Actrix tells tale of woe in face of Xtra pricing

ISP Actrix says unless it succeeds with a Commerce Commission pricing complaint against Telecom's Xtra, it's faced with going out of business.

Internet service provider Actrix was the first commercial provider in the business in New Zealand. If it doesn’t get a favourable decision from the Commerce Commission over complaints levelled at rival Telecom Xtra’s price cutting, it could be out of business this year.

“Telecom’s price is less than the cost of operating an ISP,” says managing director John Vorstermans. “They have said publicly that they will make a profit in 1999 if they are lucky.

“We’ve complained to the commission, but if it doesn’t run with the complaint there’s no market for an ISP. We won’t be in business in six months unless we can subsidise the Internet service from our other activities.”

Those activities include training--Actrix has a full-blown training room with 15 Pentium PCs--and some other services.

Vorstermans set up the business in 1989 as a part-time operation and began offering commercial services to technical people in November that year.

“There were just two of us at the beginning, probably making up one full-time job,” he says. “The business stayed part-time till two-and-a half-years ago when the Web took off. We’ve since grown to 10 people.”

He says the growing pains were “tremendous”, having to put in a business infrastructure, and there were many technical problems along the way. “It’s not dissimilar for Xtra. In some ways I can sympathise with them …”

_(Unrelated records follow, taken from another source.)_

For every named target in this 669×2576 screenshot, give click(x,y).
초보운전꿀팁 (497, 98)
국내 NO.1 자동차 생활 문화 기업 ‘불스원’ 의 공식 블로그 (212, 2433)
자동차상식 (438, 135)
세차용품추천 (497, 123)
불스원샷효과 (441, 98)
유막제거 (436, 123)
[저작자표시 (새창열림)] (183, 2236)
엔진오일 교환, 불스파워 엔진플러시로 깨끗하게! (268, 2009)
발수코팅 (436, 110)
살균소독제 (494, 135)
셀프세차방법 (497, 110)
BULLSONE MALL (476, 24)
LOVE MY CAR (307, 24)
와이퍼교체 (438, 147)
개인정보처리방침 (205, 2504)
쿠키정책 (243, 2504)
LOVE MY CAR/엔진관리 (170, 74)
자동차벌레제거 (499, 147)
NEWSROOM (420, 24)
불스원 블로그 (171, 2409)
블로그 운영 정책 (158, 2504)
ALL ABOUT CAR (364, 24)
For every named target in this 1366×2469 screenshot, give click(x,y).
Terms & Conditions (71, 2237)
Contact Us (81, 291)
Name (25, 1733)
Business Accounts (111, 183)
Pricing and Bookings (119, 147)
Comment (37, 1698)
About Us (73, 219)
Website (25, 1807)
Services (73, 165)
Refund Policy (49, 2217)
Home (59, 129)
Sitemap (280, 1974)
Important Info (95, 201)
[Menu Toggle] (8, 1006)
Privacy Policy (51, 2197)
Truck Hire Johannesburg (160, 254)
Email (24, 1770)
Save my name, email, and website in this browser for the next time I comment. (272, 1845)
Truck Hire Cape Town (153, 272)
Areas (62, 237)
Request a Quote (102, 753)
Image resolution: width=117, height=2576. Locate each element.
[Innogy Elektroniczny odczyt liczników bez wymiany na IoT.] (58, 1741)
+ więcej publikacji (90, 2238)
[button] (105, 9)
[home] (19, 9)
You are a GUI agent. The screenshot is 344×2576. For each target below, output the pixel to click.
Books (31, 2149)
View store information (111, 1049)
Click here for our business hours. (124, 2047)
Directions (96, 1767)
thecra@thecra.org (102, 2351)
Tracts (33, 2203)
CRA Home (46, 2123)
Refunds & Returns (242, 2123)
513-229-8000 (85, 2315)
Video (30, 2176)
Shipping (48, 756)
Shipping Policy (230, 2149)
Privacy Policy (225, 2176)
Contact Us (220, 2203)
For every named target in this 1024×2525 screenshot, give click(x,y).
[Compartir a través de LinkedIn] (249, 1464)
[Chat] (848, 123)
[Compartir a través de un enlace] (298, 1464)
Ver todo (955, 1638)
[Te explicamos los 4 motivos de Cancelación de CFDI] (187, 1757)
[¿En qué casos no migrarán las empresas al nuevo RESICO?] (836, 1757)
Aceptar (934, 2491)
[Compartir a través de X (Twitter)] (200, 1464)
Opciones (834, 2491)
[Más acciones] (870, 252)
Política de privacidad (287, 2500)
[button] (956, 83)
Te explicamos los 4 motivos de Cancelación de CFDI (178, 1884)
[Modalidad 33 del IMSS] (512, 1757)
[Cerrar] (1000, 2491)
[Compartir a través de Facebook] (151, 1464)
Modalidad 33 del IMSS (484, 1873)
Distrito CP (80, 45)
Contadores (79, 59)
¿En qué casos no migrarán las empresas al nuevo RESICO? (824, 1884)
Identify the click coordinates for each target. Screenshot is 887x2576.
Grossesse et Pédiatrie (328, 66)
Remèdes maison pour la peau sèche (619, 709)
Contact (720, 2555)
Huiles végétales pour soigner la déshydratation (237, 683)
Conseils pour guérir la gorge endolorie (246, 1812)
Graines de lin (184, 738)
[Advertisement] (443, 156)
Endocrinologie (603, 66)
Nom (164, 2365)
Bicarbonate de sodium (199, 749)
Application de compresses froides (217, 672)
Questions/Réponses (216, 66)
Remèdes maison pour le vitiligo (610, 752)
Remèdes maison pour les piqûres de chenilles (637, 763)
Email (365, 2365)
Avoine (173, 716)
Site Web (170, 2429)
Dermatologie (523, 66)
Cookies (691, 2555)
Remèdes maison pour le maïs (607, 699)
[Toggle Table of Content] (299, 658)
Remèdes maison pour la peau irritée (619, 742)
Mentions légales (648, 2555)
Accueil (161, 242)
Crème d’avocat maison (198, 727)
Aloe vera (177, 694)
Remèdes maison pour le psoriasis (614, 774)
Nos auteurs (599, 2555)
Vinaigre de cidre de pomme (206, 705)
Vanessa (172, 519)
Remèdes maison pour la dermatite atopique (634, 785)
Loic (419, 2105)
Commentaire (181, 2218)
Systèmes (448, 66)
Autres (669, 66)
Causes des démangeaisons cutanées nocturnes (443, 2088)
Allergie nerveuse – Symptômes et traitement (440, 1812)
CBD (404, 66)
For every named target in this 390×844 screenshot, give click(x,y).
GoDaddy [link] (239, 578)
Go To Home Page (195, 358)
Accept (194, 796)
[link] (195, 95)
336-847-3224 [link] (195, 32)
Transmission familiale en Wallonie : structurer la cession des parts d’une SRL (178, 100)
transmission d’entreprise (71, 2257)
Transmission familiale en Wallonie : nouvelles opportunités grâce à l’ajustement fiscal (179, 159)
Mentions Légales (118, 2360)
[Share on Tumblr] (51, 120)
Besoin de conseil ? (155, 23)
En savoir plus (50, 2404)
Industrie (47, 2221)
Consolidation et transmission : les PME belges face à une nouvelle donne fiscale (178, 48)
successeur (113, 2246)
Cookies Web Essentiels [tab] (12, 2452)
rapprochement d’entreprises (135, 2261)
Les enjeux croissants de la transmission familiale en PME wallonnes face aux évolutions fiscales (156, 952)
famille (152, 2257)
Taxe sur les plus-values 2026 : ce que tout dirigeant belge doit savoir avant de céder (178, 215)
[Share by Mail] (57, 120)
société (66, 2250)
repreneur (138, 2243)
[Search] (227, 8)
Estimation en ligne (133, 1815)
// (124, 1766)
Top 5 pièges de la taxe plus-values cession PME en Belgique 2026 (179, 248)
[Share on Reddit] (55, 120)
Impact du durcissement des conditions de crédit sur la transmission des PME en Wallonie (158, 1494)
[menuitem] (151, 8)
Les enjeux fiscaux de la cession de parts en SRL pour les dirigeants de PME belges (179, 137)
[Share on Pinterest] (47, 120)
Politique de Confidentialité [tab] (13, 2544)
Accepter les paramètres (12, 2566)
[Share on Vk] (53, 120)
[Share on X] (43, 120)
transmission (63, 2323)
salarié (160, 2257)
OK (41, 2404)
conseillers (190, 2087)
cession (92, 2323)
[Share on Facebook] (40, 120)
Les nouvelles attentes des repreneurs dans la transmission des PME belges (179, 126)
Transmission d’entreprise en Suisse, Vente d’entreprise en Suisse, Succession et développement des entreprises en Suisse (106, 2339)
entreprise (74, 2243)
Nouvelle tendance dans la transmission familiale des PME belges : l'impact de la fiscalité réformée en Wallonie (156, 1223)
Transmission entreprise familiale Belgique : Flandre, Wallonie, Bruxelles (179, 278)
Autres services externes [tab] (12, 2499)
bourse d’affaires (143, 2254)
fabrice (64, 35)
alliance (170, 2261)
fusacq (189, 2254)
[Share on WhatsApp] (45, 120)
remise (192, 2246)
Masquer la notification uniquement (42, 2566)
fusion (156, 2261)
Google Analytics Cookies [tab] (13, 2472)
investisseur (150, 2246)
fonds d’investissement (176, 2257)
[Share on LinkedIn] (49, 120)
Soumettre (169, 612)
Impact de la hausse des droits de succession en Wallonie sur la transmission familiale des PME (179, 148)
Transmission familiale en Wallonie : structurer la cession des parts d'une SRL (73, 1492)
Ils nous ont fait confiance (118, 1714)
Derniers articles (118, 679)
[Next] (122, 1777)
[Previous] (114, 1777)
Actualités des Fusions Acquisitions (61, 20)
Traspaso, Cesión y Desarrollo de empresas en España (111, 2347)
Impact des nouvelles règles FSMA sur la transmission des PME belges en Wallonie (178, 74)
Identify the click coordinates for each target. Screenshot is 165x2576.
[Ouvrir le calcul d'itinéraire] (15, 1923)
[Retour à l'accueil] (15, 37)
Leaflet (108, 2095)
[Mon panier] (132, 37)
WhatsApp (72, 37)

Actrix began as a company with $3000 capital not paid up--and a lot of goodwill and support from the technical community, including Telecom.

Chartered accountant Peter Muller was commissioned last year to put together a business plan. He was then employed by Wrightson, handling the accounts for 19 branches.

Muller saw an opportunity and bought into Actrix--he is operations manager--which now has seven working shareholders and paid-up capital of $270,000.

Four part-timers and seven contractors have joined the team.

Vorstermans estimates the ISP has equipment that would cost upwards of $500,000 to replace.

“It costs on average $1000 to install and connect a modem, and we have 120 of those,” he says. “We’ve paid $80,000 for ISDN equipment and we have another $80,000 invested in servers.

“Bandwidth costs us $20,000 a month.”

On top of this investment to run the Internet side of the business is office equipment, PCs for the helpdesk and the Pentiums for the training room.

“We were growing at 50% a month before Xtra slashed its rates. Our growth rate is now zero, though we’ve got a very high renewal rate with customers,” he says.

The average Actrix customer spends between $20 and $30 a month, with heavy users spending up to $300 a month. The company has just introduced a flat rate of $60 a month for 60 hours access to try to retain business.

There are around 40 ISPs in New Zealand. After Xtra and Voyager, the next biggest is IHUG, probably followed by ICONZ and Actrix.

Actrix buys its bandwidth from Clear and is looking at moving all its telephony to Clear in protest at Xtra’s price cutting. “Most of the ISP’s are considering doing that,” says Vorstermans.